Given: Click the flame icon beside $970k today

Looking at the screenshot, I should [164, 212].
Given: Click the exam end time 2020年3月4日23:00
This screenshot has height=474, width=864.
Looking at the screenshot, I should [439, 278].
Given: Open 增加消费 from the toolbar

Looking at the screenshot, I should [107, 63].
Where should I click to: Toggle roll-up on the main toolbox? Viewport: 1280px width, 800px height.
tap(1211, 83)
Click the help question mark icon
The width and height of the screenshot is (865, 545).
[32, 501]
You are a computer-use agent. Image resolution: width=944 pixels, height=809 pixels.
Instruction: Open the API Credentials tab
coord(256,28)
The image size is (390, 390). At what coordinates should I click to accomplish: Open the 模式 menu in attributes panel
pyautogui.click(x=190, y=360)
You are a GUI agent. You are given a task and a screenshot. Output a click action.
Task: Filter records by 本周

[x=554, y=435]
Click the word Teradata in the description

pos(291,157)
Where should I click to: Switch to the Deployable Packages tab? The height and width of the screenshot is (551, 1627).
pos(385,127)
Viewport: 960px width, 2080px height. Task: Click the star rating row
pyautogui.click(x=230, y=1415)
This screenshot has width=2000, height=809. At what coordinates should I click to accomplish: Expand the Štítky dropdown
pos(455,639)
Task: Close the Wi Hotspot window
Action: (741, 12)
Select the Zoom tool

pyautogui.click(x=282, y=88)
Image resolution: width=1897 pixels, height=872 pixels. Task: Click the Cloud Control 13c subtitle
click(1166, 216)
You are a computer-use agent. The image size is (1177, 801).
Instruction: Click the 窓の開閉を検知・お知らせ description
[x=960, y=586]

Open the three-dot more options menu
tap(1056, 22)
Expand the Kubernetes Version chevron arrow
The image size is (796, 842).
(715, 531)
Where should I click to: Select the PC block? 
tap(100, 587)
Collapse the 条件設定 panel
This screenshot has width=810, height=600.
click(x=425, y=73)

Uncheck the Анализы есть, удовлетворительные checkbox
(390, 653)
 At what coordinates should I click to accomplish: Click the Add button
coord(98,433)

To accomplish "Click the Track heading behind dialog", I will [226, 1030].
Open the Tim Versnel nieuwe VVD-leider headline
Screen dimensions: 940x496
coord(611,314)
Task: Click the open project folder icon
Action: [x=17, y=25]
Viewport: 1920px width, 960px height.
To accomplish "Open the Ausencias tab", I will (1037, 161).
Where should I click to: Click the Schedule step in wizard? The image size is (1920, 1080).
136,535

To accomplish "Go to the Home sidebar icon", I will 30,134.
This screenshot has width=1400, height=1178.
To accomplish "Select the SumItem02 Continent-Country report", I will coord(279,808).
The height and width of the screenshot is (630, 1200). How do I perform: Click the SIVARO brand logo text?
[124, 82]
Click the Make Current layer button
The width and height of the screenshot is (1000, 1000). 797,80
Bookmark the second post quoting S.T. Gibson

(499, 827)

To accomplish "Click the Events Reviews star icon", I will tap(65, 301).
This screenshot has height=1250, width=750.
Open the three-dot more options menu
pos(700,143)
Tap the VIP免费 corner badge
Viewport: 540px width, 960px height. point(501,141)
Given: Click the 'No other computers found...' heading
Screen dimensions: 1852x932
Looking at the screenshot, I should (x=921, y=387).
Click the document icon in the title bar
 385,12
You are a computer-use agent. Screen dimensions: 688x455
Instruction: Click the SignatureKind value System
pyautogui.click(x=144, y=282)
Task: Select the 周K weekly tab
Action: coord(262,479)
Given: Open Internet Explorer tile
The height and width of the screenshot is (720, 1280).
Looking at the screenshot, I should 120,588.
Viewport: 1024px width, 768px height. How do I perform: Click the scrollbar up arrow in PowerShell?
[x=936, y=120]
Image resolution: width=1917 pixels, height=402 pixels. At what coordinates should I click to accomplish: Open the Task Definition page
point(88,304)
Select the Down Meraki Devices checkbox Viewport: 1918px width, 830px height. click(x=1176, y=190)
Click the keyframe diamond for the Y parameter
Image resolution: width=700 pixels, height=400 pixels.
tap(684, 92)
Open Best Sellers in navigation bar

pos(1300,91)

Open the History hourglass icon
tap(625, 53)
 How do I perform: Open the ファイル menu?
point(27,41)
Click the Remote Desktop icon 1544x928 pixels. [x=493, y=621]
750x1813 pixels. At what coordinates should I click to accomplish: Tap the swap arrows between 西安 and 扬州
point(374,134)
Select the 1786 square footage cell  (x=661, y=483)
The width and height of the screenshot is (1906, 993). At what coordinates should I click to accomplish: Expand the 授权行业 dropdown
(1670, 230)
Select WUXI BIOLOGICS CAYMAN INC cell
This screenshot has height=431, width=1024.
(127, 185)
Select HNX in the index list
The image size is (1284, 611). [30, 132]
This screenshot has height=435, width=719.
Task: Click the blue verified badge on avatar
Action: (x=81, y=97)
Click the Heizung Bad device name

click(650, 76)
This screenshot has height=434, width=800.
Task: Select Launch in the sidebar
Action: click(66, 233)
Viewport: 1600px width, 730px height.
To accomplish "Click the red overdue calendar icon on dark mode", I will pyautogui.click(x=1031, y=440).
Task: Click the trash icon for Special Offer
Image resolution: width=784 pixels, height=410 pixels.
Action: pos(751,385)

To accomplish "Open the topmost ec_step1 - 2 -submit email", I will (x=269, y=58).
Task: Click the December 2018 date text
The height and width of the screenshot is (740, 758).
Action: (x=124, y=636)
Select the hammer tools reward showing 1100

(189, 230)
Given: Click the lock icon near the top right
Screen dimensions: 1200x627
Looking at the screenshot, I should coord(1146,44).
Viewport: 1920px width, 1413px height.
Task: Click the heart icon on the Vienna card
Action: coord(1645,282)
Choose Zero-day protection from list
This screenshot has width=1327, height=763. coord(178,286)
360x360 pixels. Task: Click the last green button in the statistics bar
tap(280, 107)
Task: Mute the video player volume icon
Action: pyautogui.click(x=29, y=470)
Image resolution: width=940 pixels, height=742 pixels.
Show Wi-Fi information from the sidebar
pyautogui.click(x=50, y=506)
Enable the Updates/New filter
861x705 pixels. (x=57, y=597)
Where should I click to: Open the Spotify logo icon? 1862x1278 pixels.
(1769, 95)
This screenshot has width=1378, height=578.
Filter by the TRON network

------

→ **PROBLEM**
Say how many lines of the entries above hold the string "agent", and say nothing besides the number.

→ **EXERCISE RESPONSE**
4